- Tasks and exercises -
a. Write out the passage of the PINN vs FEM post from "The mathematics behind" up to and including "Element Method (FEM).".
b. For each statement, say whether the PINN vs FEM post agrees with it (yes or no), and quote the deciding words. (i) The universal approximation theorem was proven on a single-layer perceptron. (ii) The example problem the post sets up is two-dimensional. (iii) The post has a single author.
c. Carry the PINN vs FEM post further from the point where it stops.

- Excerpt -
PINN vs FEM II - Theoretical connection between Finite Elements and Single-Layer Perceptron
(Co-authored by Sean De Marco and Lloyd Fung)
The mathematics behind neural networks is often seen as a black box. That was definitely our impression when we first interacted with PINNs. Nonetheless, if we break down a Neural Network (NN) all the way to its most basic constituent unit, a Single-Layer Perceptron (SLP), we can start to uncover how it actually works. And I promise, after reading this, you’ll find a whole new appreciation of its similarity with the older, more established cousin that is the Finite Element Method (FEM).
(As a side note, the universal approximation theorem was proven also on a SLP. This post gave a good introduction to the theorem. If you’re familiar with the theorem, you’ll find that it is not too dissimilar from how FEM approximates PDE solutions.)
The example - a 1D problem
To illustrate the similarities between the two methods, we’ll start with the most generic and simplistic example – solving a one-dimensional PDE problem. (It should really be called an ODE since it’s 1D, but you get the idea.) Specifically, we will be trying to find a one-dimensional function $u(x)$ of space $x$ that fulfills a differential equation $\mathcal{L}(u(x),x)=0$$.

- Stored rows -
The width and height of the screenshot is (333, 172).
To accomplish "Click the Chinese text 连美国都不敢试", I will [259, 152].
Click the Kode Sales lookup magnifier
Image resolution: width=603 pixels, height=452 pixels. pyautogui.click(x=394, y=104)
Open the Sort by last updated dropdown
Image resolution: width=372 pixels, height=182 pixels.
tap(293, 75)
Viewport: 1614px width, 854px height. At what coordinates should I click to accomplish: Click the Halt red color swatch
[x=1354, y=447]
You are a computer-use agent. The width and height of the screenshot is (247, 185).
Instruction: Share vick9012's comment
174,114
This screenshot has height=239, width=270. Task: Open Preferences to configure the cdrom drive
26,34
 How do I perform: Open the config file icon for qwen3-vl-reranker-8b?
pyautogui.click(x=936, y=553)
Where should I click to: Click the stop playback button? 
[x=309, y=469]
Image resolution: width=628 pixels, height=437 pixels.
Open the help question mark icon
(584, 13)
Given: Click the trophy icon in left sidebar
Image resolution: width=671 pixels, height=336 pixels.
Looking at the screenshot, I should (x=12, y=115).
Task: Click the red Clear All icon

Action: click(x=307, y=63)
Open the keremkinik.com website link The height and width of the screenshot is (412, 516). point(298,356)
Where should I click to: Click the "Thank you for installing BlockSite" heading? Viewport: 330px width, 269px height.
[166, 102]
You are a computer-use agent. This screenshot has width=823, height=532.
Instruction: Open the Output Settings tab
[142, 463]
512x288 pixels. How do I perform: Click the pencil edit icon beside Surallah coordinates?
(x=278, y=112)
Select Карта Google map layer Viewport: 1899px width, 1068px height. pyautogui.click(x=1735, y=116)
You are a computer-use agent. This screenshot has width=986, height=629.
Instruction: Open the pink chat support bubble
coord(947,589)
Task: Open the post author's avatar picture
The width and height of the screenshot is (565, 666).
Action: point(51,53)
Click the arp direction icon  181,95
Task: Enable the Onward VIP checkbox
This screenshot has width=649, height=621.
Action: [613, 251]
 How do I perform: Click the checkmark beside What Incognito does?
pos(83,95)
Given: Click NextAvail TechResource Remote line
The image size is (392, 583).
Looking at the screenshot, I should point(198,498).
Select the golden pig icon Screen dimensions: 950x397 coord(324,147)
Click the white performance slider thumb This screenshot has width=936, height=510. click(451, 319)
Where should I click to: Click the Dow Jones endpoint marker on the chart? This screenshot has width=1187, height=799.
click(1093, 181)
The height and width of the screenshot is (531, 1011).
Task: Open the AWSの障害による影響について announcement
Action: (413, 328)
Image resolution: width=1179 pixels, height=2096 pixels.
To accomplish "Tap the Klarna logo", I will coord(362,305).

- Solved tasks -
a.
The mathematics behind neural networks is often seen as a black box. That was definitely our impression when we first interacted with PINNs. Nonetheless, if we break down a Neural Network (NN) all the way to its most basic constituent unit, a Single-Layer Perceptron (SLP), we can start to uncover how it actually works. And I promise, after reading this, you’ll find a whole new appreciation of its similarity with the older, more established cousin that is the Finite Element Method (FEM).

b.
(i) Yes: "the universal approximation theorem was proven also on a SLP"
(ii) No: "solving a one-dimensional PDE problem"
(iii) No: "Co-authored by Sean De Marco and Lloyd Fung"

c.
Single-Layer Perceptron
The Single-Layer Perceptron is the most simple NN one can write down. In the simple case of approximating a one-dimensional function $u(x)$, for example, where $x$ is the input, $\tilde{u}$ the approximated output, the approximating SLP can be written as
\[\tilde{u}(x) = \mathbf{W}^{(2)} \, \sigma^{(1)} \left( \mathbf{W}^{(1)} {x} + \mathbf{b}^{(1)} \right) + b^{(2)}\]where, for an SLP with $H$ hidden nodes,
\[\mathbf{W}^{(1)} \in \mathbb{R}^{H \times 1}, \quad x \in \mathbb{R}^{1 \times N}, \quad \mathbf{b}^{(1)} \in \mathbb{R}^{H \times 1}, \quad \mathbf{W}^{(2)} \in \mathbb{R}^{1 \times H}, \quad b^{(2)} \in \mathbb{R}^{1 \times 1}.\]The activation function $\sigma$ here can be anything from $\tanh$ to ReLU, applied elementwise. The universal approximation theorem tells us that, as long as $\sigma$ is “discriminatory”, with enough $H$, this unit can approximate any function.
Normally, to train a SLP like this, we treat all the weights $\mathbf{W}^{(\ast)}$ and biases $\mathbf{b}^{(\ast)}$ as trainable parameters to the optimisation that minimise the loss, in this case, the difference between the SLP evaluation and the data at sampled points $x_i$,
\[\sum_i \| \| u(x_i) - \tilde{u}(x_i) \| \|.\]However, to make the comparison with FEM more appearant, we are going to make one additional assumption: we are going to fix all parameters except the last layer weight $\mathbf{W}^{(2)}$ (or $n$ if you have $n$ layers), and put the last layer bias $b^{(2)}$ to zero. Putting $b^{(2)}=0$ is a fairly straight forward simplification, since it is simply shifting $\tilde{u}$ by a constant. However, fixing everything except $\mathbf{W}^{(2)}$ might come as a surprise - why would you want to do this?
Well, as it turns out, if only the last layer is trained, everything becomes linear! If the loss is simply an L2-Norm, then we are effective solving a linear least square problem, meaning we can use linear regression to get the optimal $\mathbf{W}^{(2)}$ that minimises the loss! This technique is known as Extreme Learning Machine (ELM). We don’t have time to do a deep dive into ELMs. All you need to know is that this trick enables regression-styled training.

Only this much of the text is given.